Exercise brief
Please reproduce each of the following items word for word, keeping every line unchanged.

Records supplied
****************************************
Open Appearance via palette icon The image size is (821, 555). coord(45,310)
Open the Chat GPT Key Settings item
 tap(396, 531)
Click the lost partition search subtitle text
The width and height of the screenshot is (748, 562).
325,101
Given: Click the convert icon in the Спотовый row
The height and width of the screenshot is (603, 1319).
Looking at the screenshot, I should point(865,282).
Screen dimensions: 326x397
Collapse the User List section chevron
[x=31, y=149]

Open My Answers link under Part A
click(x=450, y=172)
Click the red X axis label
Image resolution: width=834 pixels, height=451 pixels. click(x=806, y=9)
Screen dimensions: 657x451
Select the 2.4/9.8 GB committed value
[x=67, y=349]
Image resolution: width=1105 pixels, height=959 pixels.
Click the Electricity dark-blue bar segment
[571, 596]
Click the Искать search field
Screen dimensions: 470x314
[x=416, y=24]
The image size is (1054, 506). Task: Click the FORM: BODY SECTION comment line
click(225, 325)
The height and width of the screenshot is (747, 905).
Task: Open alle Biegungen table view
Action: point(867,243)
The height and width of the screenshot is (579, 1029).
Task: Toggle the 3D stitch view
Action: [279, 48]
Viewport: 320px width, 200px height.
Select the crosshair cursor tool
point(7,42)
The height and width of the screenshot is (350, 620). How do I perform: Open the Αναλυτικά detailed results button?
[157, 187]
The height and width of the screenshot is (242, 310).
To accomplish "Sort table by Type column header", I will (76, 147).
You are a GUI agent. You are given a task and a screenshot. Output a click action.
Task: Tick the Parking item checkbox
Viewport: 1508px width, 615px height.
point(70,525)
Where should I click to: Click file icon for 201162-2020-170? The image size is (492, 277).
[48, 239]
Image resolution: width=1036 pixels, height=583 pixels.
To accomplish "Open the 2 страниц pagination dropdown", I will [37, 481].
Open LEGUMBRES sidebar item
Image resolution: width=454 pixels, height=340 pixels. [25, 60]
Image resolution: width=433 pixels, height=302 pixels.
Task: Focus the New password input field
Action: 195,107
****************************************
Task result
Open Appearance via palette icon The image size is (821, 555). coord(45,310)
Open the Chat GPT Key Settings item
 tap(396, 531)
Click the lost partition search subtitle text
The width and height of the screenshot is (748, 562).
325,101
Given: Click the convert icon in the Спотовый row
The height and width of the screenshot is (603, 1319).
Looking at the screenshot, I should point(865,282).
Screen dimensions: 326x397
Collapse the User List section chevron
[x=31, y=149]

Open My Answers link under Part A
click(x=450, y=172)
Click the red X axis label
Image resolution: width=834 pixels, height=451 pixels. click(x=806, y=9)
Screen dimensions: 657x451
Select the 2.4/9.8 GB committed value
[x=67, y=349]
Image resolution: width=1105 pixels, height=959 pixels.
Click the Electricity dark-blue bar segment
[571, 596]
Click the Искать search field
Screen dimensions: 470x314
[x=416, y=24]
The image size is (1054, 506). Task: Click the FORM: BODY SECTION comment line
click(225, 325)
The height and width of the screenshot is (747, 905).
Task: Open alle Biegungen table view
Action: point(867,243)
The height and width of the screenshot is (579, 1029).
Task: Toggle the 3D stitch view
Action: [279, 48]
Viewport: 320px width, 200px height.
Select the crosshair cursor tool
point(7,42)
The height and width of the screenshot is (350, 620). How do I perform: Open the Αναλυτικά detailed results button?
[157, 187]
The height and width of the screenshot is (242, 310).
To accomplish "Sort table by Type column header", I will (76, 147).
You are a GUI agent. You are given a task and a screenshot. Output a click action.
Task: Tick the Parking item checkbox
Viewport: 1508px width, 615px height.
point(70,525)
Where should I click to: Click file icon for 201162-2020-170? The image size is (492, 277).
[48, 239]
Image resolution: width=1036 pixels, height=583 pixels.
To accomplish "Open the 2 страниц pagination dropdown", I will [37, 481].
Open LEGUMBRES sidebar item
Image resolution: width=454 pixels, height=340 pixels. [25, 60]
Image resolution: width=433 pixels, height=302 pixels.
Task: Focus the New password input field
Action: 195,107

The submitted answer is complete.